Passage à examiner >>
★ ★ ★ ★ ★ ★ ★

Cela-dit, nous avons rencontré des personnes qui ont vécu la révolution, nous allons les faire témoigner sur notre blog, Worldstoriz.

Quelles sont les relation entre les journalistes, le peuple, et les autorités?

Durant le révolution, les pro-Moubarak ont argué que les journalistes étrangers étaient des espions d’Israël ou des espions tout court. Du coup, ils se sont vus traqués, battus par la foule hystérique durant quelques jours. Une journaliste de la BBC s’est faite agressée, un autre aurait été abattu par un sniper. Clairement, le gouvernement Moubarak n’avait pas intérêt à ce que la presse internationale relate les violences perpétrées contre les Egyptiens. Une fois que la stratégie a été connue de tous, les Cairotes ont arrêté de soupçonner les journalistes et cela a été un grand soulagement pour eux, comme ont témoigné nos connaissances, un photographe américain et un réalisateur de Berlin.
Lorsque nous sommes allés au cœur des manifestations de la place Tahrir les vendredi 18 et 25 février, on nous a énormément protégé, et en apprenant que nous étions journalistes, les habitants nous ont très bien accueillis. Ils nous demandaient fièrement : « Montrez à votre pays ce que nous sommes en train de vivre ! Bienvenue en Egypte. L‘Egypte est libre.» Aujourd’hui, l’autorité a été remise aux militaires, ils laissent les journalistes travailler plutôt librement d’après ce que nous avons pu constater.

As-tu été gênée dans ton travail de journaliste?

Lorsque nous avons couvert les manifs de la place Tahrir, nous n’avons pas été gênés physiquement. A priori, les militaires nous laissaient passer où nous voulions. Sauf une fois, au moment où la foule s’est faîte plus revendicative et plus oppressante. Les militaires ont écarté tous les appareils photo. Cela-dit, nous étions assez libres. Les jeunes organisateurs de la manifestation s’étaient mis en rang pour fouiller les sacs et vérifier les passeports.
Plusieurs fois, on nous a proposé aimablement de nous conduire à travers la foule très compacte. Nous avons sympathisé avec pas mal de gens sur place.
Là où j’ai été gênée, c’est quand des indics du gouvernement visiblement, se sont mis à nous filmer à notre insu, à nous demander pour des raisons absurdes de prononcer quelques mots dans un téléphone, à nous demander bizarrement notre nom et où nous logions. Je me suis sentie suivie, épiée, pas libre de mes convictions. La révolution n’est visiblement pas achevée. La capitale est encore quadrillée par les renseignements.

Comment les gens communiquent-ils? Grâce à Facebook?

Les jeunes ont réussi à se mobiliser grâce à Facebook et Twitter. Ils ont constitué un réseau virtuel qui leur a permis de contourner leur peur à l’égard d’un régime de censure assez répressif.

★ ★ ★ ★ ★ ★ ★

Données affichées >>
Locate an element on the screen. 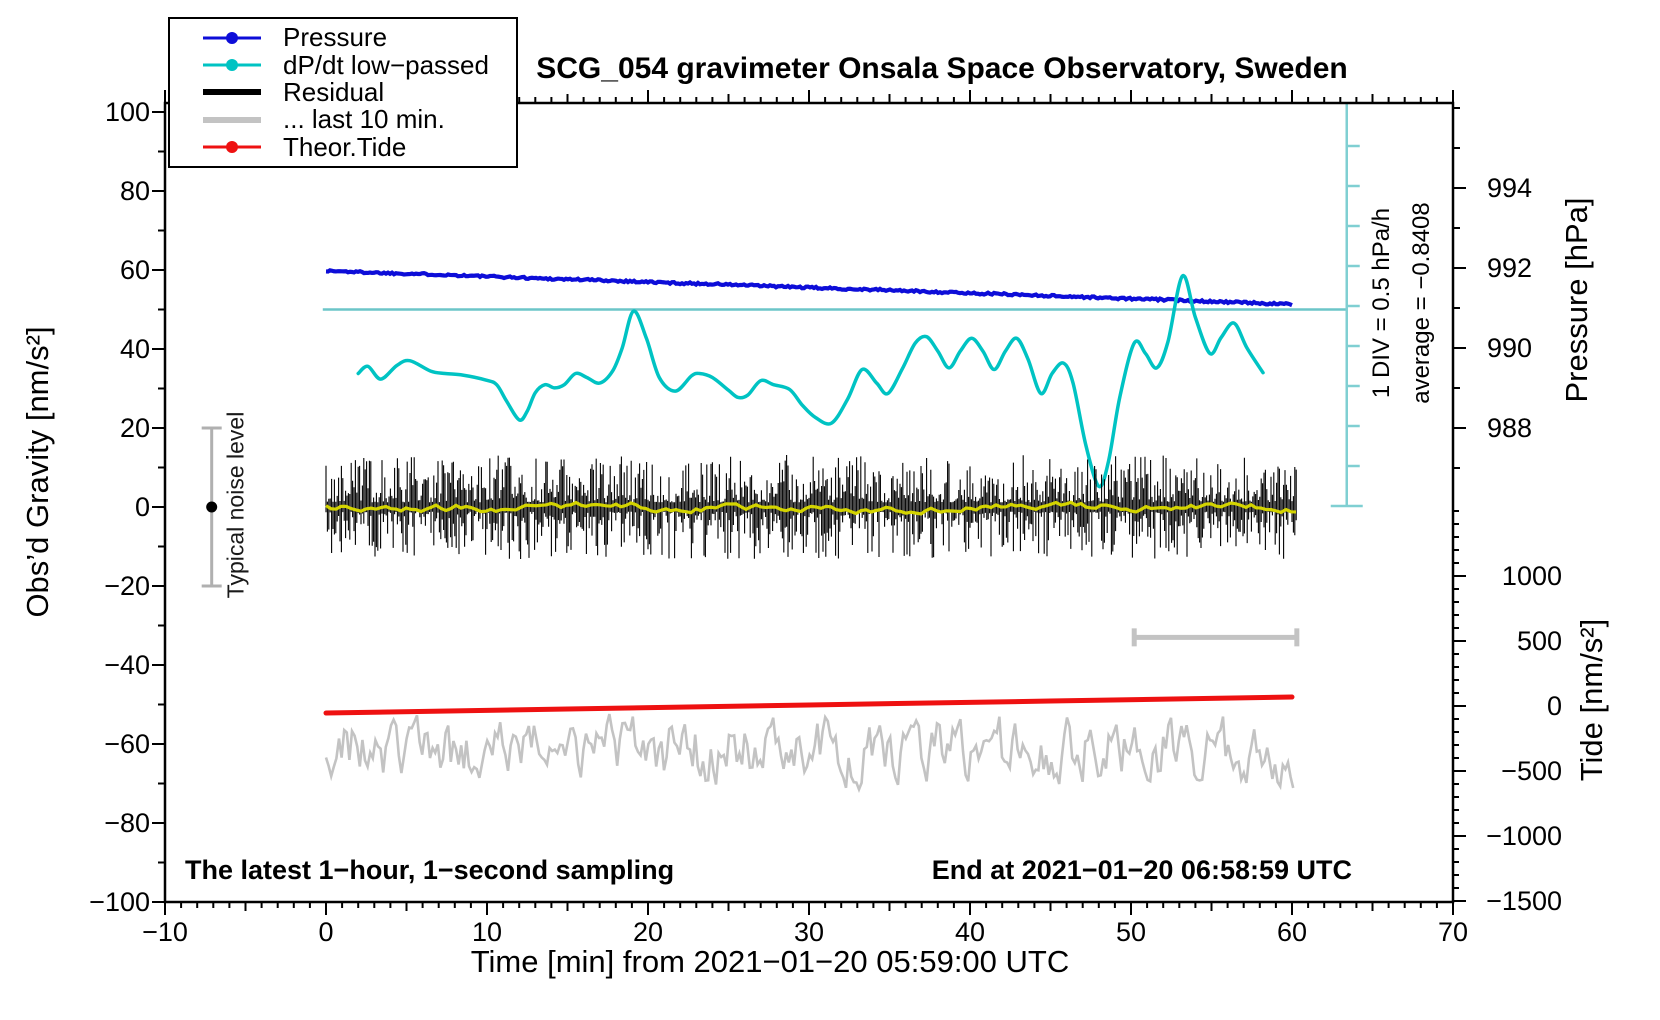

★ ★ ★ ★ ★ ★ ★

Tâche 1 >> D'après le passage sur la révolution égyptienne, quels jours les auteurs se sont-ils rendus au cœur des manifestations de la place Tahrir ?
Tâche 2 >> Recopiez du passage sur la révolution égyptienne le segment allant de « Comment les gens » jusqu'à « censure assez répressif. ».

Votre solution 1 >> Les vendredi 18 et 25 février.

Votre solution 2 >>
Comment les gens communiquent-ils? Grâce à Facebook?

Les jeunes ont réussi à se mobiliser grâce à Facebook et Twitter. Ils ont constitué un réseau virtuel qui leur a permis de contourner leur peur à l’égard d’un régime de censure assez répressif.